We calculated the lithium abundance, A(Li), from our values of Teff, log g, and WLi by interpolating the curves of growth of Lind et al. (2009), which span the Teff range 4000–8000 K and log from 1.0 to 5.0 and include nonlocal thermal equilibrium corrections. We note that for the few stars with Teff < 4000 K the lithium abundance is extrapolated and could be less accurate. The errors of A(Li) take into account both the Teff and WLi errors2. In Fig. 13 we show the lithium abundance as a function of Teff along with the upper envelopes of the distributions of some young open clusters shown by Sestito & Randich (2005). We note that the age of NGC 6475 of about 300 Myr is close to the UMa cluster, and its upper envelope corresponds to the lower envelope of the Pleiades in Fig. 12. This plot shows that the age classification made on the basis of the WLi diagram and upper envelopes of open clusters is confirmed by the A(Li) diagram.
The object with the highest lithium abundance, A(Li) = 3.97 ± 0.26, is KIC 11657857 (= IRAS 19170+4937), which is also the coolest lithium-rich giant. The SED (see Sect. 4.3) of this source (Fig. D.1) displays infrared excess starting from about 10 μm, which is clearly revealed by IRAS (Abrahamyan et al. 2015), AKARI (Ishihara et al. 2010), and WISE (Cutri et al. 2021) data. Another object with a very large value of lithium abundance (A(Li) = 2.98 ± 0.15) is KIC 8363443, which is a lithium-rich giant already known from the literature. No infrared excess is visible in the SED of this source (Fig. D.2).
Fig. 12 Equivalent width of the Li I λ6707.8 line (WLi) plotted as a function of Teff (open circles for giants, purple dots for MS stars). The lines show the upper boundaries for Hyades (dash-dotted blue), Pleiades (solid red for both the lower and upper boundary), and IC 2602 (dashed orange) clusters. Most of the stars with a strong lithium absorption are lithium-rich giants. |
Lithium equivalent widths and abundances.

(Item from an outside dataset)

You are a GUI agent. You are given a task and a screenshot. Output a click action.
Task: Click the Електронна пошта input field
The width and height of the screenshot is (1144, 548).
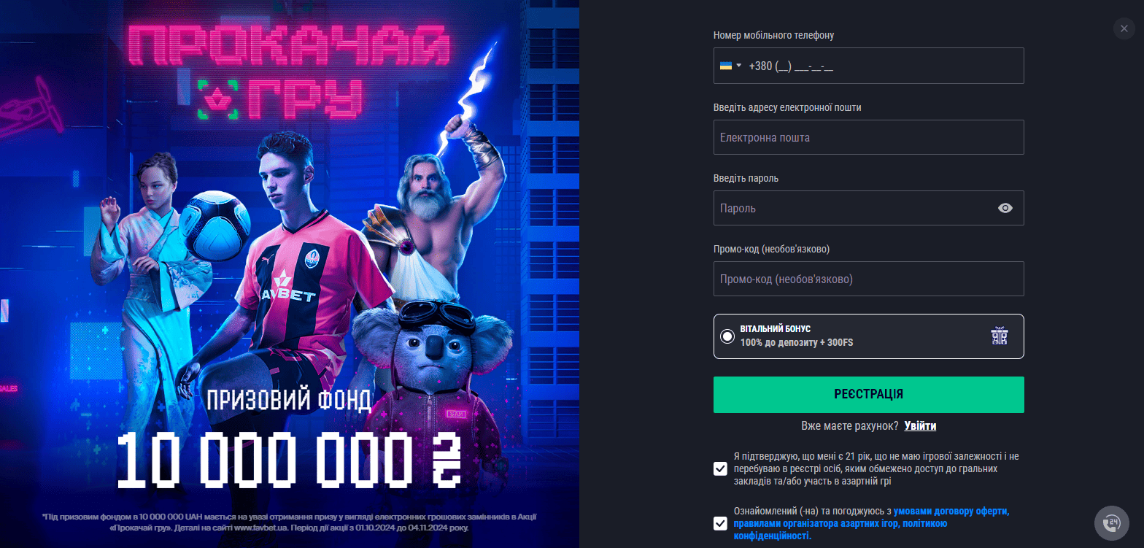[x=868, y=137]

Fig. 13 Lithium abundance as a function of Teff. The upper envelopes of A(Li) for IC 2602, Pleiades, NGC 6475 (age ≈ 300 Myr), and Hyades clusters adapted from Sestito & Randich (2005) are overplotted. The meaning of the symbols is the same as in Fig. 12. |
4.3 Lithium-Rich Giants
As mentioned in Sect. 4.2, lithium is a fragile element, which is progressively destroyed by nuclear reactions at temperatures much lower than those of H-burning cores. As such, it is very sensitive to stellar evolution. Canonical models (Iben 1967a,b; Soderblom et al. 1993a) predict Li depletion as a direct consequence of the first dredge-up (FDU) once stars reach the red giant branch (RGB). According to this, we do not expect to find abundances of Li above 1.5 dex in red giants (Charbonnel & Balachandran 2000). Observations confirm this theoretical scenario (Bonsack 1959; Gratton et al. 2004). However, a few giants with Li abundances larger than this value, the so-called Li-rich giants, have been discovered since several decades (e.g., Wallerstein & Sneden 1982; Luck 1982). A large number of such stars have recently been found in the field (Casey et al. 2016; Smiljanic et al. 2018; Gao et al. 2019; Martell et al. 2021), globular clusters (Kirby et al. 2016) as well as open clusters (Monaco et al. 2014; Alonso-Santiago et al. 2017, 2019; Magrini et al. 2021) representing a fraction around 1 % of all known giants. These stars have from early-F to A-type progenitors on the MS (M* = 1.5−2.5 M⊙).
As noted above, we find 1657 stars with a detectable amount of lithium in our sample of 7443 stars, representing about 21% of the total. Excluding 1184 stars with log g > 3.7, which we classified as MS stars, we are left with 473 evolved stars with a detectable Li I λ6708 line. Among them there are the Li-rich giants (A(Li) ≥ 1.5), including those that exhibit an abundance above the primordial value (i.e., A(Li) ≥ 2.7). We refer to this subset as super Li-rich stars. In order to determine their fraction, we first need to know the total number of giants in our sample. To identify them, we plotted the Kiel (Teff–log g) diagram and examined the distribution of the stars in it. In the left panel of Fig. 14 giants clearly stand out from MS stars. As seen, their maximum density is centered at Teff ≈ 4800 K and log g ≈ 2.6. Moving down in the diagram toward the point of maximum density of MS stars, we set the giants boundary at a place approximately equidistant from both points. In this way, stars with Teff ≤ 5750 K and log g ≤ 3.6 will be considered as giants. By taking this criterion into account, we found 3276 giants in our sample, out of which 195 have A(Li) ≥ 1.5, which implies a fraction of Li-rich giants of 6.0%. This number is practically not affected by minor changes to the selection criterion. Surprisingly, this fraction is much higher than ≈1.3%, which is the result obtained by the most recent surveys (Gao et al. 2019; Martell et al. 2021) after analyzing stellar samples much larger than ours. Among the 195 Li-rich giants detected, 34 were already observed by Gao et al. (2019) while the remaining 161 are reported here for the first time.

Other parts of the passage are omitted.